Many years ago, meeting with Chinese officials about their standards, they suggested it was best to just follow NIST. It was obvious then. Today things have changed. The significance of NIST losing its once-unquestioned role is much bigger news than being reported. China is building its own post-quantum cryptography standards. Not aligning with America. Building a track on different mathematics, with different algorithms, on a different timeline. It’s perhaps not unlike how China developed electric vehicle standards that ended up prohibiting Tesla, forcing a higher bar than America for safe engineering.
Wang Xiaoyun, professor at Tsinghua University’s Institute for Advanced Study, told Reuters that China expects to finalize national PQC standards within three years. Finance and energy are the priority sectors. The algorithm family under development — structureless lattice, with S-Cloud+ as a leading candidate — is fundamentally different from the algebraic lattice designs that underpin NIST’s ML-KEM and ML-DSA.
Wang’s argument is that algebraic lattices carry structural patterns that could eventually be exploited. Structureless lattice algorithms remove those patterns at the cost of heavier computation. This is not a fringe position. Wang is the cryptographer who demonstrated collision attacks against MD5 and SHA-1 in 2004 and 2005 — work that triggered the phase-out of both hash functions from production systems worldwide. When she questions the long-term security of a cryptographic construction, we remember that she was right before when the consensus thought weak algorithms were still fine.
NIST had hedged against this very possibility. In March 2025, it selected HQC — a code-based algorithm built on entirely different mathematics — as a backup fourth standard, explicitly citing the need for a fallback if ML-KEM ends up broken.
An Elusive Single-Track
Until now, the global PQC migration story has been relatively coherent because of how NIST traditionally functioned for exactly that purpose.

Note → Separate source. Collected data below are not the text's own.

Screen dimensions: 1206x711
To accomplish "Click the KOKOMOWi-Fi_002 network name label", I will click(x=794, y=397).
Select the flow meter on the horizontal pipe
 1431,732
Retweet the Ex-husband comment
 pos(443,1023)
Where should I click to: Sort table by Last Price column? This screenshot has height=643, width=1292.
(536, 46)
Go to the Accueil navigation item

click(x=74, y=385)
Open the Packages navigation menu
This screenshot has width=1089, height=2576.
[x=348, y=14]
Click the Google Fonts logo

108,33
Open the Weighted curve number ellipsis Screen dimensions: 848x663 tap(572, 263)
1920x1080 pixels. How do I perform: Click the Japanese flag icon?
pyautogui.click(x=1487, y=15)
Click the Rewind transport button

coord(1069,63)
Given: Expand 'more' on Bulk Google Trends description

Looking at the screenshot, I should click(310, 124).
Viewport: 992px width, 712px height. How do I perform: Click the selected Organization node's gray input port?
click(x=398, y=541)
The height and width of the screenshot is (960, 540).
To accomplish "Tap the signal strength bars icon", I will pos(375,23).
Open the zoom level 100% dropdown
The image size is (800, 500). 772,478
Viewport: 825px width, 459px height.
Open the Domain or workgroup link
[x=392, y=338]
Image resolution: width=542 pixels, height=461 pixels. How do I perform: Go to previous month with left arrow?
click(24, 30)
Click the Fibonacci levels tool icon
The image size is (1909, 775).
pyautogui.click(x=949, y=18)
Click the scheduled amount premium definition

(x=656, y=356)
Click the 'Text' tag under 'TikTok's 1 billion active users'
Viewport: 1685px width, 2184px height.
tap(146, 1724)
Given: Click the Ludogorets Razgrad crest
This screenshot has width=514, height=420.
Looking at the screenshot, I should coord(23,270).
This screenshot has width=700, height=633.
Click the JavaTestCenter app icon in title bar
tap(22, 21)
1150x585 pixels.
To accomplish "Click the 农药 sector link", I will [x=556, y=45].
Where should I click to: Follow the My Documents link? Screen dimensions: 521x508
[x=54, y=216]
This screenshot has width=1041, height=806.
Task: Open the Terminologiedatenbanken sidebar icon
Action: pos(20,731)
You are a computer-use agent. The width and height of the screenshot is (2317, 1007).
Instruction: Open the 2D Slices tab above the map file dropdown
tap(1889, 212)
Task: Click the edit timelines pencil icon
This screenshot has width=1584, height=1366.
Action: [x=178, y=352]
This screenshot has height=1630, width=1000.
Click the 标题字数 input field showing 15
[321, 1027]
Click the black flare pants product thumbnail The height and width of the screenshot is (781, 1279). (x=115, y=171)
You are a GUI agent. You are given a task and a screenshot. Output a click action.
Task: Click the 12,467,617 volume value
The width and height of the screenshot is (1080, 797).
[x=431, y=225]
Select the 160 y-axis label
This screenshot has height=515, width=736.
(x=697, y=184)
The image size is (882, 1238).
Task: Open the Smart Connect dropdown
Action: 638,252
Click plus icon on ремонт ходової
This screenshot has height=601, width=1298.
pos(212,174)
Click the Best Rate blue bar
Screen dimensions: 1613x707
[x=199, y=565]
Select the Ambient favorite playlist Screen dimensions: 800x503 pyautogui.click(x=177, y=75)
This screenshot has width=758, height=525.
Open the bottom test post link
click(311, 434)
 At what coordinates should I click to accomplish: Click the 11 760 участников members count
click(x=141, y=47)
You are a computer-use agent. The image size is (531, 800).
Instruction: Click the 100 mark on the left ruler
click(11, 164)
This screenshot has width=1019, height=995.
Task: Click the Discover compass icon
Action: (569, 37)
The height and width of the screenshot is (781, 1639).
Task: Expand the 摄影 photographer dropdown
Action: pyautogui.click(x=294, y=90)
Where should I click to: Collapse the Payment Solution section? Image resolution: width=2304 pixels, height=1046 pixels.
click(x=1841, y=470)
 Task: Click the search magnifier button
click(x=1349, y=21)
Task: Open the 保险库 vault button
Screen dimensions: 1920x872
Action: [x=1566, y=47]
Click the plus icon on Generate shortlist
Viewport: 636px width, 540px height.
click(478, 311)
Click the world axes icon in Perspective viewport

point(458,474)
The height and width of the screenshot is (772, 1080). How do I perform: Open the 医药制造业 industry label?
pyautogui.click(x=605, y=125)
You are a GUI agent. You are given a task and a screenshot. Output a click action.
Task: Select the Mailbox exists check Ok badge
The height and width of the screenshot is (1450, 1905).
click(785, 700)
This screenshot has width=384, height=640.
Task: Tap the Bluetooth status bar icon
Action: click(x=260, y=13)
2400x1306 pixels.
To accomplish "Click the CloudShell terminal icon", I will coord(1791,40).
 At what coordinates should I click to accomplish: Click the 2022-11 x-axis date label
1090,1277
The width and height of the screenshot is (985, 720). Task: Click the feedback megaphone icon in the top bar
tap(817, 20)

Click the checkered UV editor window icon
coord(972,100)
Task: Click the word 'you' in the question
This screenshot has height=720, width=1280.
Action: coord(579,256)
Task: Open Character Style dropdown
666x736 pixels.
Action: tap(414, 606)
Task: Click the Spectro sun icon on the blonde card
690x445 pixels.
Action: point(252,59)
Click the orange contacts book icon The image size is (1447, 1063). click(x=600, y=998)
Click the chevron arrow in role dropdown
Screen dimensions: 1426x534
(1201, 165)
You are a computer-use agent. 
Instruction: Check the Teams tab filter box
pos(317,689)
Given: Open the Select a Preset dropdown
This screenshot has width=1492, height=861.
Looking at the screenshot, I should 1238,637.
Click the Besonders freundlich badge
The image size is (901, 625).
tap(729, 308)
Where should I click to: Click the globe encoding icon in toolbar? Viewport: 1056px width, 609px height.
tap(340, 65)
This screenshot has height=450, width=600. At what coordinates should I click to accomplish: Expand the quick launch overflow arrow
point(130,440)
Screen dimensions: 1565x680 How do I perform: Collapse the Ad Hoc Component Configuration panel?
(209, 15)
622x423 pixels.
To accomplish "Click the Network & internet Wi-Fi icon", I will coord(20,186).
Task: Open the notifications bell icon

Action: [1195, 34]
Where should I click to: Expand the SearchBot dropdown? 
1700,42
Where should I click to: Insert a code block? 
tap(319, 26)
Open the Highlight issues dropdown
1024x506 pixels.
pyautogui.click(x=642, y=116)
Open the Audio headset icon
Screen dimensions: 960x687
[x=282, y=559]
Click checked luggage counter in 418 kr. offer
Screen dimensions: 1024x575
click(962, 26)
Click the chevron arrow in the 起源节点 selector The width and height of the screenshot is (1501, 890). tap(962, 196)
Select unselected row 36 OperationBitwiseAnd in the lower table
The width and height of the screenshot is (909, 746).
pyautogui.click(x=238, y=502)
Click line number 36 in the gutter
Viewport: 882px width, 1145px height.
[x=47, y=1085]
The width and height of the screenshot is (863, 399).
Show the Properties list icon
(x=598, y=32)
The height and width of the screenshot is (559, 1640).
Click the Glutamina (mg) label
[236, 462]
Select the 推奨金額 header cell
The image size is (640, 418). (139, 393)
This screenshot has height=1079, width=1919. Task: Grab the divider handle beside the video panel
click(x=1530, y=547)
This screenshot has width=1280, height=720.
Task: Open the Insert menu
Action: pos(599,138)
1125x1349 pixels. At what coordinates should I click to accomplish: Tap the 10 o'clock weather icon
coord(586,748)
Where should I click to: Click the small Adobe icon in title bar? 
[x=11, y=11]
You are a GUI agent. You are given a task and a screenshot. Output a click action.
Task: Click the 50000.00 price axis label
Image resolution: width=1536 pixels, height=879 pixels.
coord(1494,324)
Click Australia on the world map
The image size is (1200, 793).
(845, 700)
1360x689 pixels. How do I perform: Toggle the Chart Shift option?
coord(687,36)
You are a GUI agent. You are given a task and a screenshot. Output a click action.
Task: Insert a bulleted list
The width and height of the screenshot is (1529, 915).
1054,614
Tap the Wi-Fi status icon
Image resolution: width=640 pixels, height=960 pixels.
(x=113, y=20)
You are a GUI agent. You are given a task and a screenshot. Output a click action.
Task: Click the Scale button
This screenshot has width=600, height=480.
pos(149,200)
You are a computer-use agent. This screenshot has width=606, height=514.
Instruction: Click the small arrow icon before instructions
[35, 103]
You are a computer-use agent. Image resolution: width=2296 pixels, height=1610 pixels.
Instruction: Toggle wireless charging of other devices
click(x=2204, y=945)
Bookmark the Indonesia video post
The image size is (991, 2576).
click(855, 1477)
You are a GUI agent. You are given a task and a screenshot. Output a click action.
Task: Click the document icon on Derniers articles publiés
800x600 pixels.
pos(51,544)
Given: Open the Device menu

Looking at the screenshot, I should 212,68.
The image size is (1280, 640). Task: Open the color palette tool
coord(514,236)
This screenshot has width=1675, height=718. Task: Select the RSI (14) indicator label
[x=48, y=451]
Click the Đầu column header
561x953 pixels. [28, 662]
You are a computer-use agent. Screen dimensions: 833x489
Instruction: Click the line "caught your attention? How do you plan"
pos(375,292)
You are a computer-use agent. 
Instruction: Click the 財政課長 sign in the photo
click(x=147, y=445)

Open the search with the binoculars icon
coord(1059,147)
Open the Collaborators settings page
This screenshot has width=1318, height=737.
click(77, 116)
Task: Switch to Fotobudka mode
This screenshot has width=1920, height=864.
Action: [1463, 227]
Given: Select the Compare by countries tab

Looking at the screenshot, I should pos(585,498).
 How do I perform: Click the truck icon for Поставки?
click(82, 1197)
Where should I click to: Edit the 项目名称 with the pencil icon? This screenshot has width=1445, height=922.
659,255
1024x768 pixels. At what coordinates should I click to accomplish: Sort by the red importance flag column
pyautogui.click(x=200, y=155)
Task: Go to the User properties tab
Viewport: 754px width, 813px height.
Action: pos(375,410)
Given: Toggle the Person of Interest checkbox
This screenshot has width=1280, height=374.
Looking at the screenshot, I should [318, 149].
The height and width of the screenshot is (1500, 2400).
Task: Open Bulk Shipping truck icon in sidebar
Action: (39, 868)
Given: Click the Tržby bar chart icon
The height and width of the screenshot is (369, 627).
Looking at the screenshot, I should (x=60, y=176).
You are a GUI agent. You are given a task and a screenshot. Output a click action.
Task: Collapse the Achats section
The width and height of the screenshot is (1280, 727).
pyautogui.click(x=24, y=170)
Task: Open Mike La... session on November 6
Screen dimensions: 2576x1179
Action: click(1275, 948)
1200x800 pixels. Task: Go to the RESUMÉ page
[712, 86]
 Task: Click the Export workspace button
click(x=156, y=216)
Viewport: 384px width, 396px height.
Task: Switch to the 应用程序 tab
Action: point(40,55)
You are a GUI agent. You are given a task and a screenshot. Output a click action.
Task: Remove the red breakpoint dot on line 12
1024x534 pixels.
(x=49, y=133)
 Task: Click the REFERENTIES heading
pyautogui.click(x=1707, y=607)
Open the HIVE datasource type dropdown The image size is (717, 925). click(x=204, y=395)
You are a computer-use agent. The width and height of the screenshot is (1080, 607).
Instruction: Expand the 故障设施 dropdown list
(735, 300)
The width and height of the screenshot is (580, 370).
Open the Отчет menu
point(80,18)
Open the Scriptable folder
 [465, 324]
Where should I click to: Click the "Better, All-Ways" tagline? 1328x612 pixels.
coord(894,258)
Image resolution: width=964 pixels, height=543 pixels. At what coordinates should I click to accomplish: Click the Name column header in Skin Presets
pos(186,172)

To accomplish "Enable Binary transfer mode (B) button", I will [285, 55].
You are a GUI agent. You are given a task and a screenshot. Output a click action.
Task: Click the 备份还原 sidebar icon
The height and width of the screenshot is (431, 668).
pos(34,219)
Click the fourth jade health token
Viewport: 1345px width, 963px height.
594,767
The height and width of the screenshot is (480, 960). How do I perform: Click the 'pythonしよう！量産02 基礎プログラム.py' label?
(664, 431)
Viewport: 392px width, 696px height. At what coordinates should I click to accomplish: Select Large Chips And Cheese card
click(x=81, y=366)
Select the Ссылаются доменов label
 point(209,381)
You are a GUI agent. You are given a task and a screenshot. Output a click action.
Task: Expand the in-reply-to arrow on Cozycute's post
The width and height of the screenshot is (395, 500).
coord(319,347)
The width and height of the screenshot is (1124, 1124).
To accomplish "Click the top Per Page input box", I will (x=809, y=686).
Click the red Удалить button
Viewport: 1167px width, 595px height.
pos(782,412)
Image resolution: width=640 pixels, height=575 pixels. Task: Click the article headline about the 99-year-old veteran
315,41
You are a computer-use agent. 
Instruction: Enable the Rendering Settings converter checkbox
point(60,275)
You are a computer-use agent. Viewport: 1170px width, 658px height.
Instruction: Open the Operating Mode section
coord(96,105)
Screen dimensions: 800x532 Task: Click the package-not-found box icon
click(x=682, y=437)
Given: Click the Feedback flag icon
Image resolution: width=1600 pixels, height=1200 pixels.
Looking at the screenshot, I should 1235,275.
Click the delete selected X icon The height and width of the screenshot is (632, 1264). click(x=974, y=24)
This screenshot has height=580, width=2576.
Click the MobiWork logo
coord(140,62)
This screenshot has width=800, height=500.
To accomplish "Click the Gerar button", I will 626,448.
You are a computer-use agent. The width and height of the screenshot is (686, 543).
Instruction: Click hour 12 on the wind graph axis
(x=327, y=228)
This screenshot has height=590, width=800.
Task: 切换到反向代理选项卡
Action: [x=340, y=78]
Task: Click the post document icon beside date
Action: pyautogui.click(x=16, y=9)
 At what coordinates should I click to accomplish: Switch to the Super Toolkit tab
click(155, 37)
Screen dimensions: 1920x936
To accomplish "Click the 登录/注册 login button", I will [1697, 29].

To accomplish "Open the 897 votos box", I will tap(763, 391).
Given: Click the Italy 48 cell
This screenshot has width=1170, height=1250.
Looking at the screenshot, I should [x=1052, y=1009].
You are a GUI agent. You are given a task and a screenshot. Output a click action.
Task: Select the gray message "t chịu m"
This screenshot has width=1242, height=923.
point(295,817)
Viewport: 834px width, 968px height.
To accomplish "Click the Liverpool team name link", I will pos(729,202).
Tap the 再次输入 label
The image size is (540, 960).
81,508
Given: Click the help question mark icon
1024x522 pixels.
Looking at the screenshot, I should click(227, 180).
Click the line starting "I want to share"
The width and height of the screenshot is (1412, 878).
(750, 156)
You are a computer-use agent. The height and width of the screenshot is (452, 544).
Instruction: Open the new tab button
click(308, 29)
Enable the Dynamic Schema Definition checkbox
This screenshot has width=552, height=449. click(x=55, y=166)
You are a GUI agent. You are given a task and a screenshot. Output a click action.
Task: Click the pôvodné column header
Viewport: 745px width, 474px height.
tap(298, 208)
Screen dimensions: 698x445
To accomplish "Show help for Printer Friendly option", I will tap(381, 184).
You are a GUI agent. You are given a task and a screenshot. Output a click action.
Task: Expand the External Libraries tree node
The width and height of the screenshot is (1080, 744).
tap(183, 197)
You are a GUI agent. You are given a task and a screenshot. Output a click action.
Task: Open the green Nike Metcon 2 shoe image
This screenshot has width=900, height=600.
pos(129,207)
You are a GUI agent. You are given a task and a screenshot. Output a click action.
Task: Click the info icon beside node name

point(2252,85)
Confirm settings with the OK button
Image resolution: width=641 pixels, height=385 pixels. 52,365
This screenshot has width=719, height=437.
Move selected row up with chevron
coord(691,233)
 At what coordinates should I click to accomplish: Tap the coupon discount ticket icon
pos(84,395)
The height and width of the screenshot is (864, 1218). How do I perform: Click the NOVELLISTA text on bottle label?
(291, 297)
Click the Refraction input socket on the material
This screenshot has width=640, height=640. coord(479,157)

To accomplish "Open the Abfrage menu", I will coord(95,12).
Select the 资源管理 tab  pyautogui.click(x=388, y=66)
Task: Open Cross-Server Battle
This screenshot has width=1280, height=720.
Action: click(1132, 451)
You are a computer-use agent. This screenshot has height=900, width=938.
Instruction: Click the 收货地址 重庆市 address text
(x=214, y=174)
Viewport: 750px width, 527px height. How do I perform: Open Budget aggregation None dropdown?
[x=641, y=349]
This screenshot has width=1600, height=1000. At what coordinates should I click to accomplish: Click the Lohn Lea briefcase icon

The US finalized standards in 2024. The UK, EU, Canada, Japan, South Korea, and Australia set their own deadlines but aligned on the same NIST algorithm family. Everyone converges on 2035. One set of algorithms. One migration.
China’s announcement changes the long-standing assumption that NIST is able to set global standards. China has required domestic cryptographic algorithms (SM2, SM3, SM4) alongside international standards for years. A PQC mandate following the same pattern is the baseline expectation. Organizations operating across jurisdictions now face China diverging the migration tracks, and potentially incompatible algorithm requirements.
The timeline gap compounds the problem. NIST shipped standards in 2024. China’s are targeting roughly 2029. That five-year window affects Chinese market exposure: deploy NIST algorithms now to close the harvest window and then pivot to Chinese compliance when it solidifies? This seems like the rational state, rather than leave data exposed to harvest-now-decrypt-later collection before 2029.
As CSO Online put it, everyone should start hybrid deployments immediately and build systems that can swap algorithms as requirements clarify. That sounds reasonable in theory, and for someone writing in 2024. In practice in 2026 it means organizations need to know — continuously, not once — what their systems are actually negotiating, whether that’s improving over time, and whether the pace of change will hit any of these deadlines.
What We Updated
We’ve updated the [PQ]time page to reflect the news. China (2029, TC260, structureless lattice) now appears in the visual timeline, the national timelines table, and the algorithm recommendations table. South Korea’s 2025 pilot transition is also now represented. The ICCSC’s global call for algorithm proposals is linked in the official sources.
The bigger change is admitting as of today, and into the foreseeable future, we no longer have a single converging global timeline.
Crypto-Agility Measured
Every vendor op-ed in the PQC space still blandly recommends “crypto-agility.” It's like recommending cars should have tires that can be replaced regularly. None of them define what it means to actually do the work. Agility without measuring it is just aspiration. The question is whether your architecture is ready to swap algorithms, and whether your deployed systems are actually negotiating quantum-resistant key exchange today. Unless you see coverage increasing over time, and a rate of change towards compliance before the deadline, you aren't prepared enough, whatever deadline applies to you.
We see organizations already on hybrid PQC have the skills to absorb a second standard. That's a significant step beyond everyone else who is still just inventorying.